Take aromatase inhibitors to prevent conversion of testosterone to estradiol (in adipose tissue)
Note: men DO have aromatase and thus estrogens!
How is estrogen produced?
LH binds to cell surface receptor on theca cells of ovary –> stimulates lipase to do CE to cholesterol –> stimulates desmolase to do cholesterol to pregnenolone –> pregnenolone converted to 17-alpha-hydroxy steroids then to androstenedione –> androstensdione goes into granulosa cells of ovaries –> FSH has bound to cell surface receptor on granulosa cells to stimulate aromatase –> aromatase stimulates androstenedione to estradiol and estrone
Where is aromatase expressed in men and women?
Women: adipose and breast tissue
Men: adipose tissue and Leydig cells
What are androgen-dependent cancers?
Some breast cancers have estrogen receptors that when stimulated cause cancer cells to grow; can treat with estrogen receptor blocker or aromatase inhibitor
Some prostate cancers have testosterone receptors that when stimulated cause cancer cells to grow; can treat by blocking testosterone?
What happens differently in pre- vs. post-menopausal women regarding estrogen production?
Pre-menopausal women’s primary source of estrogen is the ovaries (theca cells and granulosa cells)
Post-menopausal women don’t secrete estrogen from ovaries anymore (ovaries dead) so their only source of estrogen is androstenedione from adrenal glands that is converted by aromatase in adipose and breast tissue into estrogen
Why are aromatase inhibitors (AI) used to treat breast cancer in post-menopausal but not pre-menopausal women?

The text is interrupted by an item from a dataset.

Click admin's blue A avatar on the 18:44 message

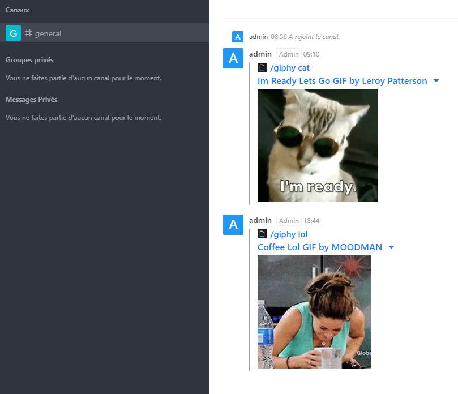pos(233,225)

AIs block estrogen synthesis in peripheral tissues but not in the ovary, so pre-menopausal women would still be secreting a ton of estrogen from their ovaries
Functions of cortisol
BBIIG!
Maintains blood pressure (upregulates alpha1 receptors)
Decreases bone formation
Anti-Inflammatory
Decreases immune function
Increases gluconeogenesis, (increases lipolysis, proteolysis to get substrates for making more glucose via gluconeogenesis!